══ Records supplied ══

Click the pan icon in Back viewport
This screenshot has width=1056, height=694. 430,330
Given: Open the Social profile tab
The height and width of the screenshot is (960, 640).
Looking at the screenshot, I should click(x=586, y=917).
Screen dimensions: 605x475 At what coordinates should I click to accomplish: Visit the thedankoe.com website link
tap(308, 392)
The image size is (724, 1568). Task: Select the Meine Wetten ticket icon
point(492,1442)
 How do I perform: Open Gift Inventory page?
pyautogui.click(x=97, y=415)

═══
══ Records supplied ══

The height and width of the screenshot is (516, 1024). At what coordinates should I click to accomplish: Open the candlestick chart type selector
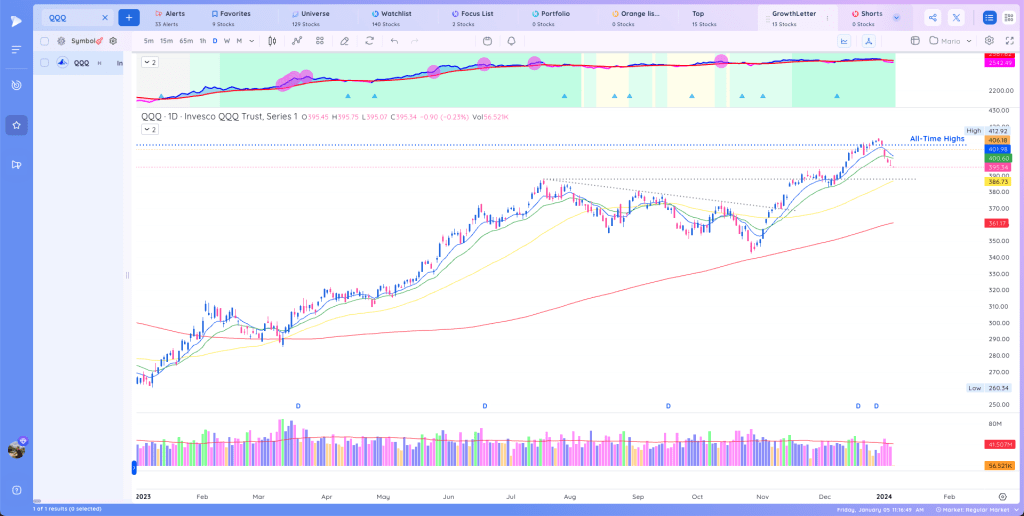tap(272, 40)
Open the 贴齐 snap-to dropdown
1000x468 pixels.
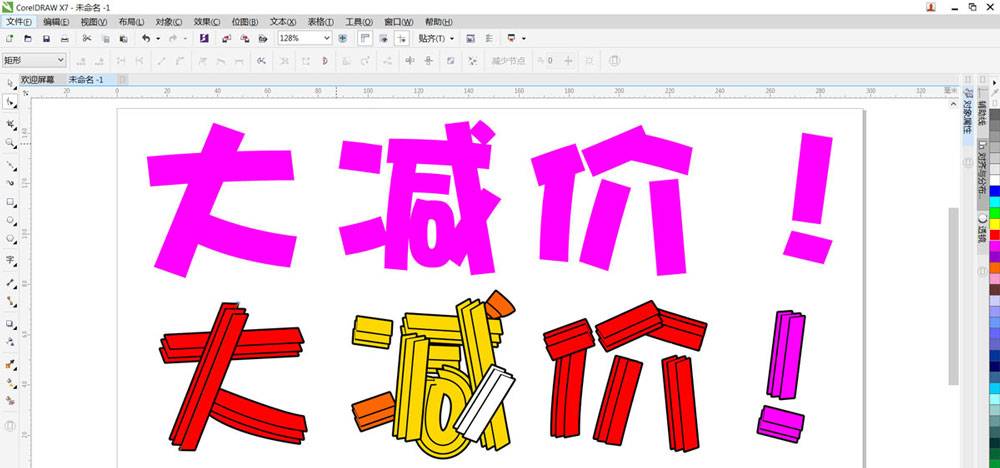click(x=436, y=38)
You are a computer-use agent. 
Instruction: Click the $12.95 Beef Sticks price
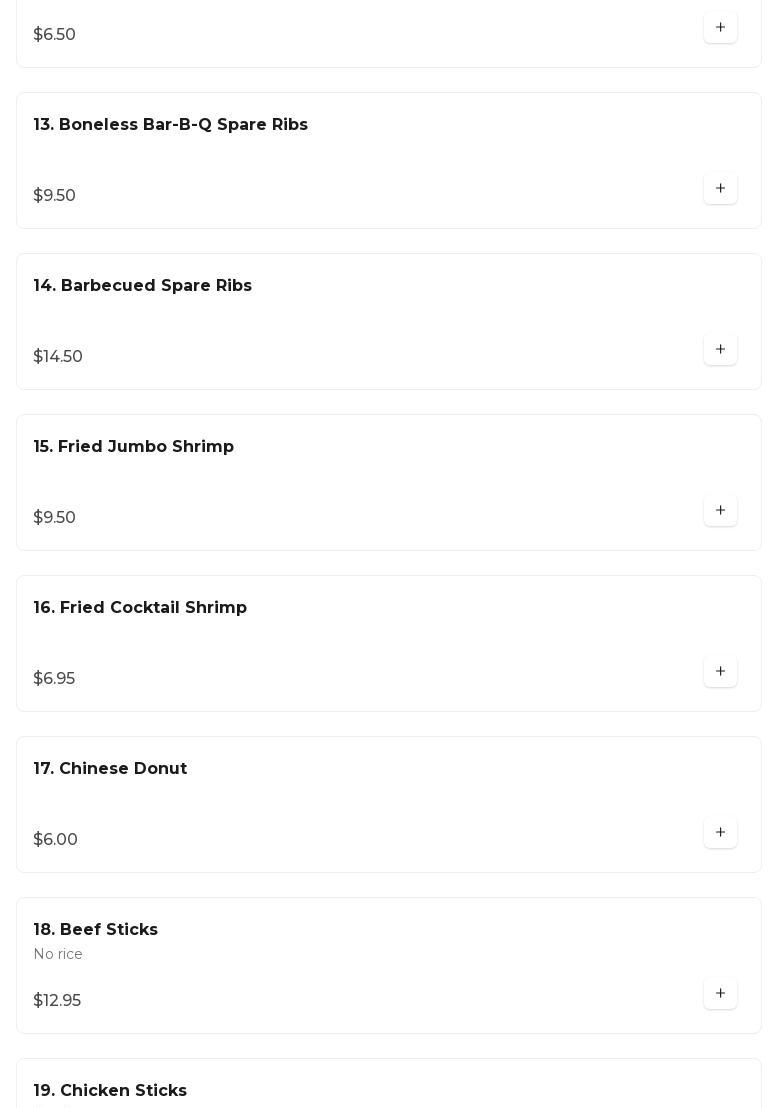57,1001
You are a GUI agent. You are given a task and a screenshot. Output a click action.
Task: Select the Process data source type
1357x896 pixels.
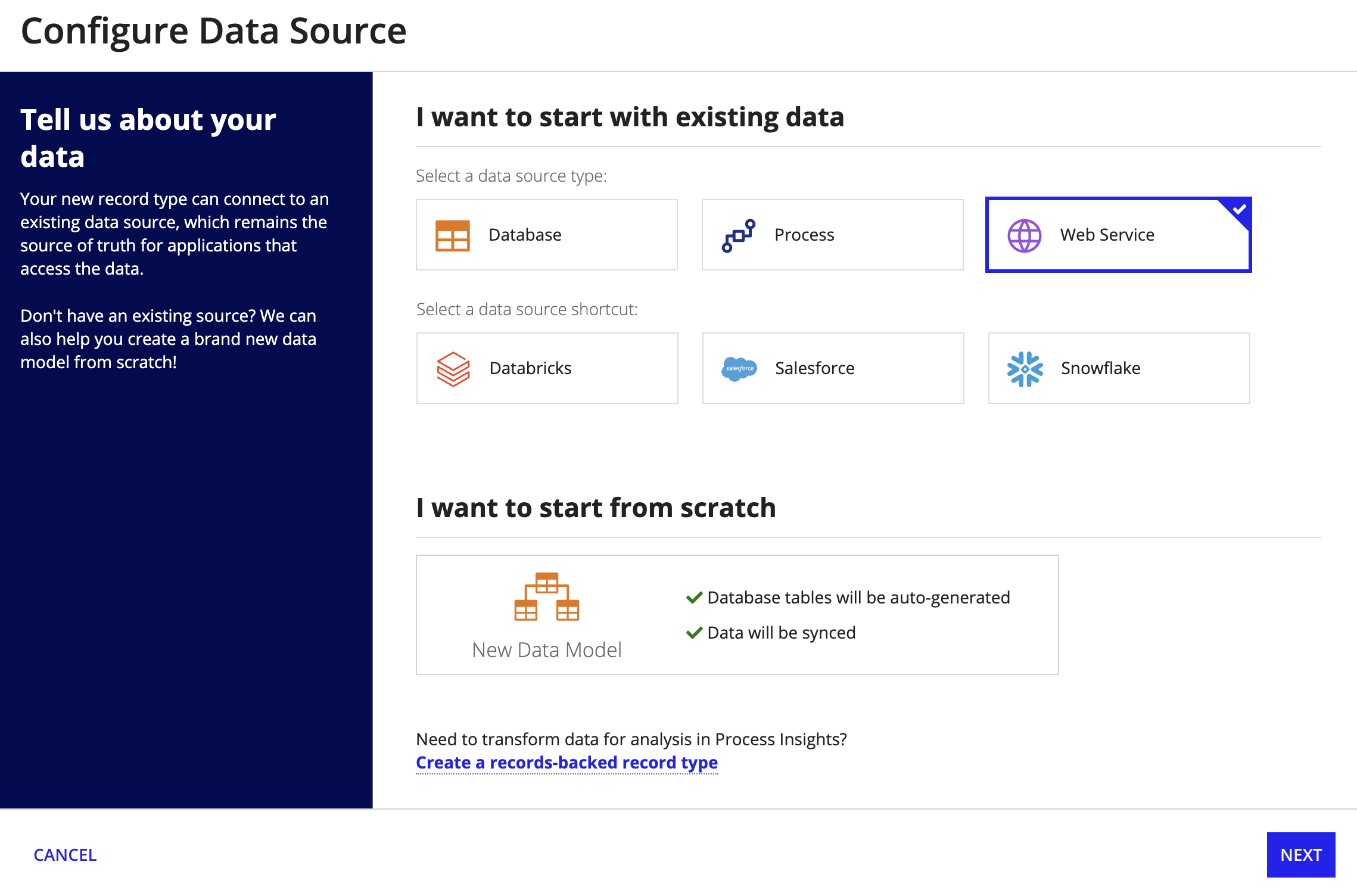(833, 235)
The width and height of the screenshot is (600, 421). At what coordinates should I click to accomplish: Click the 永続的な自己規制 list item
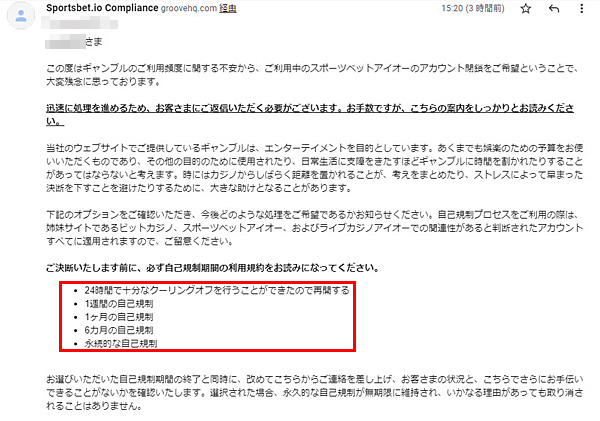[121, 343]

═══
══ Records supplied ══

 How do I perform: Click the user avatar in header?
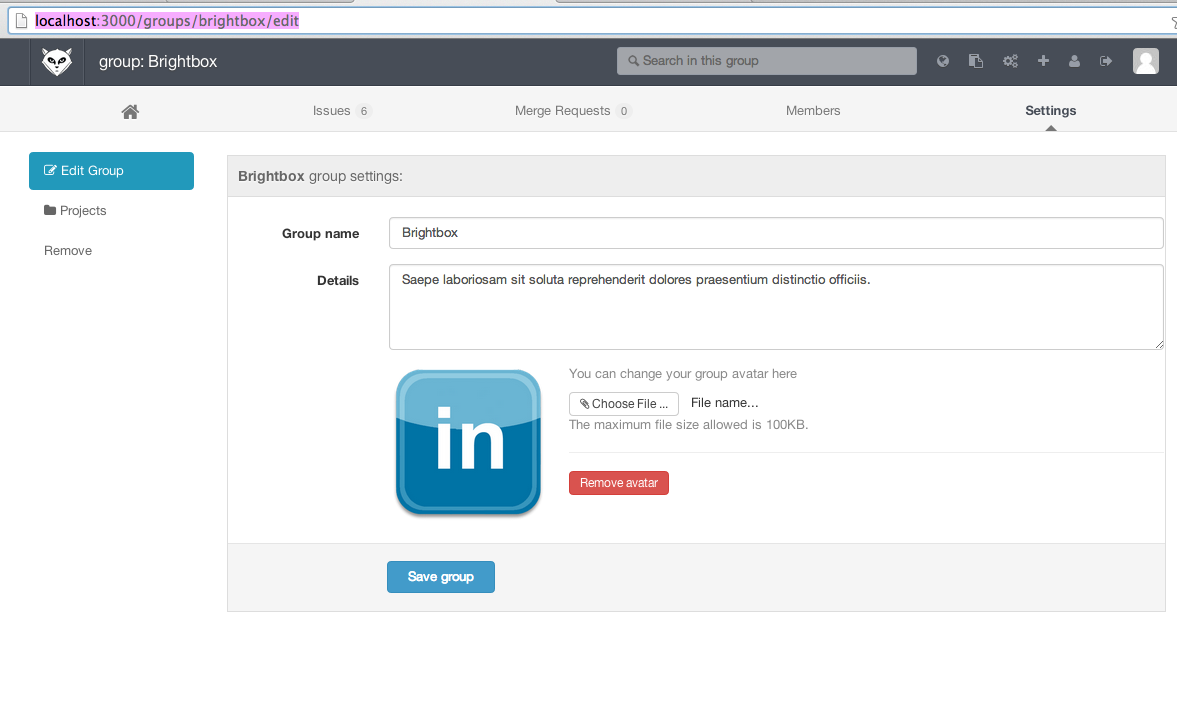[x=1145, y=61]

═══

Within the listing above, tally the lines where the word "agent" occurs and write only the total.

2